If you're facing a foreclosure, you might be able to refinance your loan or take out a reverse mortgage to save your home—although refinancing could be difficult and reverse mortgages are risky.
Refinancing usually isn't possible if you've missed a lot of mortgage payments and have bad credit. While reverse mortgages don't require credit qualification, taking out this kind of loan is usually a bad idea. Reverse mortgage loans are basically designed so that the lender eventually ends up with the home and have many other significant downsides as well.
Read on to learn more about refinances and reverse mortgages, why these options probably aren't ideal ways to prevent a foreclosure, and alternatives to potentially consider.
With a refinance, you to take out a new loan to pay off the existing mortgage, including the delinquent amount, which will stop the foreclosure. You will need to have a stable income and, usually, equity in the home to qualify. By refinancing, you might be able to get a lower interest rate, which would reduce your monthly payment amount.

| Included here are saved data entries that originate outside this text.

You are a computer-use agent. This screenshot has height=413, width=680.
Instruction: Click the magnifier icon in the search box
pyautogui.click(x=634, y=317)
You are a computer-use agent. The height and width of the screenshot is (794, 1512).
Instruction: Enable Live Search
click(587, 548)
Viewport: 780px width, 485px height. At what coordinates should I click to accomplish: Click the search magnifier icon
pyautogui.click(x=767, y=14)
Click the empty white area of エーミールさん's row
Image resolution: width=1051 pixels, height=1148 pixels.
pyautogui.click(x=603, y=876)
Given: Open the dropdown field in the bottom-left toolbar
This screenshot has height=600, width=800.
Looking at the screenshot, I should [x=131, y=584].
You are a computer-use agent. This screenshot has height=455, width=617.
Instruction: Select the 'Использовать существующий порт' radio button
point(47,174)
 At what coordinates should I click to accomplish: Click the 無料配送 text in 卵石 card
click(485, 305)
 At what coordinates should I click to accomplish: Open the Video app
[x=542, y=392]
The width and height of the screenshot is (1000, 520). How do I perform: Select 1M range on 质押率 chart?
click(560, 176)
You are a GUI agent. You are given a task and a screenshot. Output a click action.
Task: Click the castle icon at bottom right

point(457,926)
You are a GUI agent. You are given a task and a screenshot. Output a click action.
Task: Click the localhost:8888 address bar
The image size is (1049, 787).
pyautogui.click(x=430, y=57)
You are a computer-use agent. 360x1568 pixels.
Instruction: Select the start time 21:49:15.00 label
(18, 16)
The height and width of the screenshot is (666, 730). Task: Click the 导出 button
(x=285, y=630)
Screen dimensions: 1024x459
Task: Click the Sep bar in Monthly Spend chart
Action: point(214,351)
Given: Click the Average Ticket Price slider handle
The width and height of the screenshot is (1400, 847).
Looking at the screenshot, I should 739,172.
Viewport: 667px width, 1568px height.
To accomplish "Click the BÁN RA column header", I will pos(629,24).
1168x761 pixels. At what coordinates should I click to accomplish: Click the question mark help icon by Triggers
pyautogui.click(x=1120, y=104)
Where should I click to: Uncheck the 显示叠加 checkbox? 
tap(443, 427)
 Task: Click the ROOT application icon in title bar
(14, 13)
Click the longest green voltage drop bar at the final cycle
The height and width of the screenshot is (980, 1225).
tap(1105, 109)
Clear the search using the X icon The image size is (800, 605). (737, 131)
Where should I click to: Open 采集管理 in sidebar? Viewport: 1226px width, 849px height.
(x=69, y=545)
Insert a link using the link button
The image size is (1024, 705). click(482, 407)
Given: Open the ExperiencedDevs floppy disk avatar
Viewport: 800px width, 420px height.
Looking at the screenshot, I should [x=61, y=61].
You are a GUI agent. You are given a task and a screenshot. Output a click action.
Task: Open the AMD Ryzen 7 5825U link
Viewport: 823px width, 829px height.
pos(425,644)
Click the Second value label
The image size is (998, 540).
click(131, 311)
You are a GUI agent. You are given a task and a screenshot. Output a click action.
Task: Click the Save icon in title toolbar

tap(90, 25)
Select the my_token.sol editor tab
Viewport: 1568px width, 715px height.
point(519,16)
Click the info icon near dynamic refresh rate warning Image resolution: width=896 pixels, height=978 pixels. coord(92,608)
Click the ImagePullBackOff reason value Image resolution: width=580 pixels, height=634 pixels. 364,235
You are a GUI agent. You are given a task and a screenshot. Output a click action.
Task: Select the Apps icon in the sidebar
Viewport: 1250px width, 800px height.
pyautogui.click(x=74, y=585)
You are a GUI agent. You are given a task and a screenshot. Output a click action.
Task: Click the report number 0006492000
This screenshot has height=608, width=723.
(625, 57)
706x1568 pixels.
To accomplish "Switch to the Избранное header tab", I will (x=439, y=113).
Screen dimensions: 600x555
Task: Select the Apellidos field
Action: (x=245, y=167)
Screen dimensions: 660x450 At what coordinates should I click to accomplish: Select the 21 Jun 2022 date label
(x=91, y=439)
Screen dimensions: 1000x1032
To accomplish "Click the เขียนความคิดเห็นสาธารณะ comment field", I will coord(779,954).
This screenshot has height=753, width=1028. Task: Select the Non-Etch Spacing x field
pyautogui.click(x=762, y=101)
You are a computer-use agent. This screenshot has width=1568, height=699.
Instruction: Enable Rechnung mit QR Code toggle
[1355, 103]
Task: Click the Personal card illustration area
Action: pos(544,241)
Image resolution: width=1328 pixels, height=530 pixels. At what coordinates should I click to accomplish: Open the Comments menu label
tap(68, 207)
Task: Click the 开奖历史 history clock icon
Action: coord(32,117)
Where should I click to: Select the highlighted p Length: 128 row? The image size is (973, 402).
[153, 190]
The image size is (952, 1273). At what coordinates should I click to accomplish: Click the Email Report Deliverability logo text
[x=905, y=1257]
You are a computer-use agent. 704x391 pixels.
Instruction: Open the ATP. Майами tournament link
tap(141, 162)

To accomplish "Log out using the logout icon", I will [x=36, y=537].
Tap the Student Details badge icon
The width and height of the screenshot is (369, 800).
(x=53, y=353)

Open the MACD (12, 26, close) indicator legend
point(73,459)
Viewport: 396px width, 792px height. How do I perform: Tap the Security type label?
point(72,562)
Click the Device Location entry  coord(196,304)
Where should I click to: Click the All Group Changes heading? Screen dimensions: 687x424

However, getting a better interest rate—or approved for a refinance at all—can be difficult if you're facing foreclosure because you fell behind in your payments. Once you skip a payment, the lender will start reporting the delinquency to the three major credit reporting agencies: Equifax, TransUnion, and Experian. Your credit score will then fall. The more payments you've missed, the worse your score will be. People with bad credit generally can't qualify for a mortgage refinance, let alone one with better terms than they already have. (To learn more about what happens after you stop making payments, see The Order of Events When You Stop Making Mortgage Payments.)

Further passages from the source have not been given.